Start of Quoted passage

The question that no one is asking is: do Morgan, Starmer or Boris know what a cervix is? (At least Morgan knows that only women have them.) The assumption is that men who talk about these issues know what they’re talking about. But my experience is that when it comes to the bits and bobs of female anatomy we’re embarrassingly ignorant. When I asked three male friends what a cervix is, they all said what you’d expect: it’s a female thing. One asked, 'is a cervix like a survey?' He was joking. I think.

And I learned later that my male transgender champion didn’t know anything about the cervix either. How ironic — here we were, two men debating what defines a woman based on a bit of female anatomy that neither one of us knows anything about.

Does it matter that most men don’t know the difference between a cervix and a prefix? If you’re the kind of man who has strong views on the issues and debates raised by transgender rights, then yes. It’s like criticising capitalism without knowing what capital is. You have to know the basics of Marxism to critique Marx.

Thanks to feminism, men of my generation didn’t have to understand anything about female anatomy because in the 1970s feminists and sociologists told us that being a woman had nothing to do with anatomy or biology. That was just 'patriarchal sexist claptrap' designed to oppress women. The very idea of a woman was just a 'social construct'. Women were socially, emotionally and psychologically conditioned to be women. As Simone De Beauvoir put it, 'one is not born, but rather becomes a woman'.

Progressive minded men and women — once believed in nurture and not nature. But now nature is making a big comeback thanks to the debates between anti-gender feminists and pro-transgender rights. Anatomy may not be destiny but it is now a basis of defining the difference between men and women. The whole language of the feminist debate is changing. Out goes talk of 'autonomy', 'equal rights' and 'empowerment' and in comes talk of 'wombs' and 'menstruation' and the 'cervix'.

End of Quoted passage
Start of The data

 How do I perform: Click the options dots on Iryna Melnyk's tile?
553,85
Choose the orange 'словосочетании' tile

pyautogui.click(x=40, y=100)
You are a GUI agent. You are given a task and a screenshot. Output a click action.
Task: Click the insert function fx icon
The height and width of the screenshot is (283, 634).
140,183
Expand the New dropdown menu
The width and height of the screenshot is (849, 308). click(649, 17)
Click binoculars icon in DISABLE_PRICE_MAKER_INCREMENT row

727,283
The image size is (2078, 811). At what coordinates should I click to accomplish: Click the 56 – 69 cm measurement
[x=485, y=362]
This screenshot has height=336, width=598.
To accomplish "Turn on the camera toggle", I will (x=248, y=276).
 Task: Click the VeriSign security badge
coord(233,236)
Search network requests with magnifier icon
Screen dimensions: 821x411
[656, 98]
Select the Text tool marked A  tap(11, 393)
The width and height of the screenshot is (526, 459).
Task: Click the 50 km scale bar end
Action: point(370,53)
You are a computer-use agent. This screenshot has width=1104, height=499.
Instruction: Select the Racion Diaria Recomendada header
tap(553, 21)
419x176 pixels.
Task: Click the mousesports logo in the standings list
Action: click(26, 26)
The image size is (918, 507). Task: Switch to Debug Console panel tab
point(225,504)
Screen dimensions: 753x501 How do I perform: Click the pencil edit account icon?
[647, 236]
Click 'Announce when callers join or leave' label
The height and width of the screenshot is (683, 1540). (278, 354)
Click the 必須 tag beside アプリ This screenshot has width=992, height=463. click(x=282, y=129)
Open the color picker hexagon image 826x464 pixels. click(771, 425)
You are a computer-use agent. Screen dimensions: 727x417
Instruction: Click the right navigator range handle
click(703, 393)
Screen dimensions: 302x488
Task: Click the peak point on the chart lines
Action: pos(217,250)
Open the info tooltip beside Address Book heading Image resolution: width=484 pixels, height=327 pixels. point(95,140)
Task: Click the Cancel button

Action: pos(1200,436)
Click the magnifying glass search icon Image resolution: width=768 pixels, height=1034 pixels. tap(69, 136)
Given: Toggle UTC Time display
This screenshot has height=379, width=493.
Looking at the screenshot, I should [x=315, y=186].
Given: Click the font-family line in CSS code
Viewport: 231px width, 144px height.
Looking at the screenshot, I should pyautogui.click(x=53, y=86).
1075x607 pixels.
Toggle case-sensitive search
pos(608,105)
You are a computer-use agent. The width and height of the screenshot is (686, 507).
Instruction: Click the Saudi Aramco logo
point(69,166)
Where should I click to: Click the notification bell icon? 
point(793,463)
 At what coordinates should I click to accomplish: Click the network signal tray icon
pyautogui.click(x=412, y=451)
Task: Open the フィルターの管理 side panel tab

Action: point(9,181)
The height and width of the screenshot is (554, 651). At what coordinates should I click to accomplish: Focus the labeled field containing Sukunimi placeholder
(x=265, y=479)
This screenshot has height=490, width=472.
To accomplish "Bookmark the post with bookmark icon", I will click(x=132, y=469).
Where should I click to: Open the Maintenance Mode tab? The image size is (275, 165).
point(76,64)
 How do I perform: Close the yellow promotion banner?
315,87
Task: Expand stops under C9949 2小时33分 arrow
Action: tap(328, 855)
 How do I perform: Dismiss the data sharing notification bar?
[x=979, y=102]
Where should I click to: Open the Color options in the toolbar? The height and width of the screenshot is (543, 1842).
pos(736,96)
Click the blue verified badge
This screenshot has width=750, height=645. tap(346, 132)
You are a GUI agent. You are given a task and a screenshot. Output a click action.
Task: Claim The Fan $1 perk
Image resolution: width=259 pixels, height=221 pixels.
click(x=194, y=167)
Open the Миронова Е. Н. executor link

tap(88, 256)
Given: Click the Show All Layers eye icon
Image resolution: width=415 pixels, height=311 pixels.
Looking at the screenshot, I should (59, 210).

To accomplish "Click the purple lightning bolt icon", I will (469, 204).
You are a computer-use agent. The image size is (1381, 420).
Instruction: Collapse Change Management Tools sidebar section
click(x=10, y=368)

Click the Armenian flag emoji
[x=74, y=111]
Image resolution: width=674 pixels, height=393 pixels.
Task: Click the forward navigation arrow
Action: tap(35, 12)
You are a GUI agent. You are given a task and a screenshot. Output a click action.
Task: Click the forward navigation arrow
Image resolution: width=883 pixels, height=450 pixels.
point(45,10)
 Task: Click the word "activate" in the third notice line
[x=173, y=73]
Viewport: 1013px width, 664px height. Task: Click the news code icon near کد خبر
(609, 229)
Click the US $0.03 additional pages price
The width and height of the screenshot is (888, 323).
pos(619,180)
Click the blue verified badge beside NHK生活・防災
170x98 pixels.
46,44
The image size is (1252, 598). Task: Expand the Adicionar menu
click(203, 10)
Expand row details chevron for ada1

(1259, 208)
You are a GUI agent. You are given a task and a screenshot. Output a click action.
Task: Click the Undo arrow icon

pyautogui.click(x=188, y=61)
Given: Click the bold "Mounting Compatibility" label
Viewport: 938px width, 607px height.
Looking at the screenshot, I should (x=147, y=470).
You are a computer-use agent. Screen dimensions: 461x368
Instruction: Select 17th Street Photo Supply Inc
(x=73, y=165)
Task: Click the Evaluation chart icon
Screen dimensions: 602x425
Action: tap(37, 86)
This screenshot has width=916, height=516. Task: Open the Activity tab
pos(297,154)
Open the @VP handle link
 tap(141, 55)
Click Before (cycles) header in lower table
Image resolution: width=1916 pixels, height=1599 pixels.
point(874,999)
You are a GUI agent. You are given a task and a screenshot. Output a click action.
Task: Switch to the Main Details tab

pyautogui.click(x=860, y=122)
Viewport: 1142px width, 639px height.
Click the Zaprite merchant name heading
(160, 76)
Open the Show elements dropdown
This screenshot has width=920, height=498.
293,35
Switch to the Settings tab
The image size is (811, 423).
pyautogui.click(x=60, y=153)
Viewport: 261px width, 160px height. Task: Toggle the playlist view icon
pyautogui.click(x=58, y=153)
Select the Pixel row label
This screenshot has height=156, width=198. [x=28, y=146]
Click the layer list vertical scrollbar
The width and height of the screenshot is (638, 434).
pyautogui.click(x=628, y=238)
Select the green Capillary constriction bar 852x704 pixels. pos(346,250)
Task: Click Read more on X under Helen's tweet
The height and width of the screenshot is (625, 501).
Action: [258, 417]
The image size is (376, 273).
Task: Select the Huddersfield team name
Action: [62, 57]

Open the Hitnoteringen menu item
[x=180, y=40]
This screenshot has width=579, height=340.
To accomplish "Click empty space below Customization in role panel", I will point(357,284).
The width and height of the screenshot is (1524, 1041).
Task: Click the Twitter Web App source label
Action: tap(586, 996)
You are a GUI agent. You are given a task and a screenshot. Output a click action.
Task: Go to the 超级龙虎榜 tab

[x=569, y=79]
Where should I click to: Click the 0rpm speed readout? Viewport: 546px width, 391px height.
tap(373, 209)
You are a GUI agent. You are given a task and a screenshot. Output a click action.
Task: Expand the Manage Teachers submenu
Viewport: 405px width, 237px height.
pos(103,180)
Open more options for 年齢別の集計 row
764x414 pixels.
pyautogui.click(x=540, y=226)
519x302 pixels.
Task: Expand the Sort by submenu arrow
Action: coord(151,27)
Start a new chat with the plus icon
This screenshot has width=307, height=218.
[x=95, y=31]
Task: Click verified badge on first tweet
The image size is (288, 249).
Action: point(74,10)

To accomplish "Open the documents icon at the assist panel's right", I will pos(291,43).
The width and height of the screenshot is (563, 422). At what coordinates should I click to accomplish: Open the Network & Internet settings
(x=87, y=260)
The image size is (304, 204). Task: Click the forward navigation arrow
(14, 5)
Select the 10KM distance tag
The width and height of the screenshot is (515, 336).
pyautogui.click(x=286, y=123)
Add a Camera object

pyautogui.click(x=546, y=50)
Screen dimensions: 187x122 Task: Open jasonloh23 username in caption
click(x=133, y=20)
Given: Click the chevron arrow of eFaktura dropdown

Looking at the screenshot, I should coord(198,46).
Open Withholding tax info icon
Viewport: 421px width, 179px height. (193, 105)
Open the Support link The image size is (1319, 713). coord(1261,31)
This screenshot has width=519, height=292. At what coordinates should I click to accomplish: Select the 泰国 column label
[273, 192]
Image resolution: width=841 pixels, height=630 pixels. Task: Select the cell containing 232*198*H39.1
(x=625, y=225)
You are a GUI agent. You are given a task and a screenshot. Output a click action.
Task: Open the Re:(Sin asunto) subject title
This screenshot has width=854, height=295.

End of The data

## Explore the material
[a] Decide whether each statement agrees with the passage about men and the cervix, answering yes or no and quoting the deciding words: (i) All three male friends asked said a cervix is a female thing. (ii) The writer's male transgender champion knew about the cervix. (iii) The 1970s feminists and sociologists held that being a woman rested on anatomy.
[b] Reproduce the part of the passage about men and the cervix that opens with the words containing "Progressive minded men" and closes with "and the 'cervix'.".

## Results for each task
[a]
(i) Yes: "they all said what you’d expect: it’s a female thing."
(ii) No: "my male transgender champion didn’t know anything about the cervix either."
(iii) No: "being a woman had nothing to do with anatomy or biology."

[b]
Progressive minded men and women — once believed in nurture and not nature. But now nature is making a big comeback thanks to the debates between anti-gender feminists and pro-transgender rights. Anatomy may not be destiny but it is now a basis of defining the difference between men and women. The whole language of the feminist debate is changing. Out goes talk of 'autonomy', 'equal rights' and 'empowerment' and in comes talk of 'wombs' and 'menstruation' and the 'cervix'.